## Exercise directions:
Each entry needs to be retyped exactly, with nothing added or dropped.
[Records shown Boundary: Start]
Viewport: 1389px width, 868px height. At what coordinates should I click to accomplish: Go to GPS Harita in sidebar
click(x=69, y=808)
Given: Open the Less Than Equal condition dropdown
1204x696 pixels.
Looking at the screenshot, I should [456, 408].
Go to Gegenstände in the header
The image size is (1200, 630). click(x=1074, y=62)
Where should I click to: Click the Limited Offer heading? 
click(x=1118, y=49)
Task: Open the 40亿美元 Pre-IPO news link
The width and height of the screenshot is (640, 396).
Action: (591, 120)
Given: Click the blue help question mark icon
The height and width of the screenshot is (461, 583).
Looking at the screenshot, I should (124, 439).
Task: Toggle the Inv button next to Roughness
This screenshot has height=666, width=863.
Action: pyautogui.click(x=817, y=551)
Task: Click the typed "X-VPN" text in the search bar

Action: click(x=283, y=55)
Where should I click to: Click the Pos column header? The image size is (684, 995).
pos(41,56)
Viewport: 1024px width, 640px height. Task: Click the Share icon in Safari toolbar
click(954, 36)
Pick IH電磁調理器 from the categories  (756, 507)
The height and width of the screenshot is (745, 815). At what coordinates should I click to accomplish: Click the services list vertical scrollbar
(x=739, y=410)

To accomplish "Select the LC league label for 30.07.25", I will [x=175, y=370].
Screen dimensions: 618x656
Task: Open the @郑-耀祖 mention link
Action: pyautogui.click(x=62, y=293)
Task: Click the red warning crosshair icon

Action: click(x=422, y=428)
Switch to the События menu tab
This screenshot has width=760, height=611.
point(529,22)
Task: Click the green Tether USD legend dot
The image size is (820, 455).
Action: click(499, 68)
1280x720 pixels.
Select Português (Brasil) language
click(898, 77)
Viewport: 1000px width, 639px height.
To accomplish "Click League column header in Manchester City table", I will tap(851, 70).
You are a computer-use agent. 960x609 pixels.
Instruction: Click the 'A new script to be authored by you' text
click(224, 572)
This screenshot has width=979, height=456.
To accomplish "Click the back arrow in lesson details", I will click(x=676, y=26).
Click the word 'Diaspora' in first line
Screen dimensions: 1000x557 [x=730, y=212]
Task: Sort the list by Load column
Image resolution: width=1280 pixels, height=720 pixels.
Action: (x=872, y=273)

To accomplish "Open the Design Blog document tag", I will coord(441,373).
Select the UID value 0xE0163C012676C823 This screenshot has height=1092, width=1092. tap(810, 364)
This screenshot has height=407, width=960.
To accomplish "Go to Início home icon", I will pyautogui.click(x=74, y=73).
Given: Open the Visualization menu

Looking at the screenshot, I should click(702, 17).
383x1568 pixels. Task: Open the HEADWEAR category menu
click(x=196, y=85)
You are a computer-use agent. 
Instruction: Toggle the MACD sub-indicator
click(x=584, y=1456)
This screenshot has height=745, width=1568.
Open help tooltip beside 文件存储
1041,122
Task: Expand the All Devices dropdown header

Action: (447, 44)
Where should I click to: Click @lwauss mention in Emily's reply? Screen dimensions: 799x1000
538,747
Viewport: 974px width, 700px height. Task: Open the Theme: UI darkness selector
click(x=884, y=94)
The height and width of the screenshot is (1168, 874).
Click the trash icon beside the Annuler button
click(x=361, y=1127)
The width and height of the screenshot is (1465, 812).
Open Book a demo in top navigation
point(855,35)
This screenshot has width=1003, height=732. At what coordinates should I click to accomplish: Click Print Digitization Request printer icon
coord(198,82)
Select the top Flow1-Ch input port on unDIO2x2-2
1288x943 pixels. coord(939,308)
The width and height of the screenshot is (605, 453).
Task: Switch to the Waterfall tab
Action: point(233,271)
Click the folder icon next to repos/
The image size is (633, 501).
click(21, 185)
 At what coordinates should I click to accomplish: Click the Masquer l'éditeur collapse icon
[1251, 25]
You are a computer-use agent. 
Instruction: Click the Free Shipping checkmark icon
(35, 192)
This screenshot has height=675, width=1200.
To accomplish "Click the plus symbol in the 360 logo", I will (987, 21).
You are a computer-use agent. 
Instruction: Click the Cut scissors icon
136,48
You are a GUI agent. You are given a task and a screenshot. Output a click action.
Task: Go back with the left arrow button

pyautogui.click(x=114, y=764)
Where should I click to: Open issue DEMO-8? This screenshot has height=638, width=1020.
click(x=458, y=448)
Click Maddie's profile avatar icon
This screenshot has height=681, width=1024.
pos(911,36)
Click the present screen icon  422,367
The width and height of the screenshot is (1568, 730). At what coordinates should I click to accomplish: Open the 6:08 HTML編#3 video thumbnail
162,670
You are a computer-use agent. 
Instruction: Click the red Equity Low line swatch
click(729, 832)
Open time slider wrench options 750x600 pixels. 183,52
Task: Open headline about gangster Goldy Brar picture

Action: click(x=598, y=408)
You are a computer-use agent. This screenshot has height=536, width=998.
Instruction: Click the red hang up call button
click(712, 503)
[Records shown Boundary: End]
## Exercise solution:
Viewport: 1389px width, 868px height. At what coordinates should I click to accomplish: Go to GPS Harita in sidebar
click(x=69, y=808)
Given: Open the Less Than Equal condition dropdown
1204x696 pixels.
Looking at the screenshot, I should [456, 408].
Go to Gegenstände in the header
The image size is (1200, 630). click(x=1074, y=62)
Where should I click to: Click the Limited Offer heading? 
click(x=1118, y=49)
Task: Open the 40亿美元 Pre-IPO news link
The width and height of the screenshot is (640, 396).
Action: (591, 120)
Given: Click the blue help question mark icon
The height and width of the screenshot is (461, 583).
Looking at the screenshot, I should (124, 439).
Task: Toggle the Inv button next to Roughness
This screenshot has height=666, width=863.
Action: pyautogui.click(x=817, y=551)
Task: Click the typed "X-VPN" text in the search bar

Action: click(x=283, y=55)
Where should I click to: Click the Pos column header? The image size is (684, 995).
pos(41,56)
Viewport: 1024px width, 640px height. Task: Click the Share icon in Safari toolbar
click(954, 36)
Pick IH電磁調理器 from the categories  (756, 507)
The height and width of the screenshot is (745, 815). At what coordinates should I click to accomplish: Click the services list vertical scrollbar
(x=739, y=410)

To accomplish "Select the LC league label for 30.07.25", I will [x=175, y=370].
Screen dimensions: 618x656
Task: Open the @郑-耀祖 mention link
Action: pyautogui.click(x=62, y=293)
Task: Click the red warning crosshair icon

Action: click(x=422, y=428)
Switch to the События menu tab
This screenshot has width=760, height=611.
point(529,22)
Task: Click the green Tether USD legend dot
The image size is (820, 455).
Action: click(499, 68)
1280x720 pixels.
Select Português (Brasil) language
click(898, 77)
Viewport: 1000px width, 639px height.
To accomplish "Click League column header in Manchester City table", I will tap(851, 70).
You are a computer-use agent. 960x609 pixels.
Instruction: Click the 'A new script to be authored by you' text
click(224, 572)
This screenshot has width=979, height=456.
To accomplish "Click the back arrow in lesson details", I will click(x=676, y=26).
Click the word 'Diaspora' in first line
Screen dimensions: 1000x557 [x=730, y=212]
Task: Sort the list by Load column
Image resolution: width=1280 pixels, height=720 pixels.
Action: (x=872, y=273)

To accomplish "Open the Design Blog document tag", I will coord(441,373).
Select the UID value 0xE0163C012676C823 This screenshot has height=1092, width=1092. tap(810, 364)
This screenshot has height=407, width=960.
To accomplish "Go to Início home icon", I will pyautogui.click(x=74, y=73).
Given: Open the Visualization menu

Looking at the screenshot, I should click(702, 17).
383x1568 pixels. Task: Open the HEADWEAR category menu
click(x=196, y=85)
You are a computer-use agent. 
Instruction: Toggle the MACD sub-indicator
click(x=584, y=1456)
This screenshot has height=745, width=1568.
Open help tooltip beside 文件存储
1041,122
Task: Expand the All Devices dropdown header

Action: (447, 44)
Where should I click to: Click @lwauss mention in Emily's reply? Screen dimensions: 799x1000
538,747
Viewport: 974px width, 700px height. Task: Open the Theme: UI darkness selector
click(x=884, y=94)
The height and width of the screenshot is (1168, 874).
Click the trash icon beside the Annuler button
click(x=361, y=1127)
The width and height of the screenshot is (1465, 812).
Open Book a demo in top navigation
point(855,35)
This screenshot has width=1003, height=732. At what coordinates should I click to accomplish: Click Print Digitization Request printer icon
coord(198,82)
Select the top Flow1-Ch input port on unDIO2x2-2
1288x943 pixels. coord(939,308)
The width and height of the screenshot is (605, 453).
Task: Switch to the Waterfall tab
Action: point(233,271)
Click the folder icon next to repos/
The image size is (633, 501).
click(21, 185)
 At what coordinates should I click to accomplish: Click the Masquer l'éditeur collapse icon
[1251, 25]
You are a computer-use agent. 
Instruction: Click the Free Shipping checkmark icon
(35, 192)
This screenshot has height=675, width=1200.
To accomplish "Click the plus symbol in the 360 logo", I will (987, 21).
You are a computer-use agent. 
Instruction: Click the Cut scissors icon
136,48
You are a GUI agent. You are given a task and a screenshot. Output a click action.
Task: Go back with the left arrow button

pyautogui.click(x=114, y=764)
Where should I click to: Open issue DEMO-8? This screenshot has height=638, width=1020.
click(x=458, y=448)
Click Maddie's profile avatar icon
This screenshot has height=681, width=1024.
pos(911,36)
Click the present screen icon  422,367
The width and height of the screenshot is (1568, 730). At what coordinates should I click to accomplish: Open the 6:08 HTML編#3 video thumbnail
162,670
You are a computer-use agent. 
Instruction: Click the red Equity Low line swatch
click(729, 832)
Open time slider wrench options 750x600 pixels. 183,52
Task: Open headline about gangster Goldy Brar picture

Action: click(x=598, y=408)
You are a computer-use agent. This screenshot has height=536, width=998.
Instruction: Click the red hang up call button
click(712, 503)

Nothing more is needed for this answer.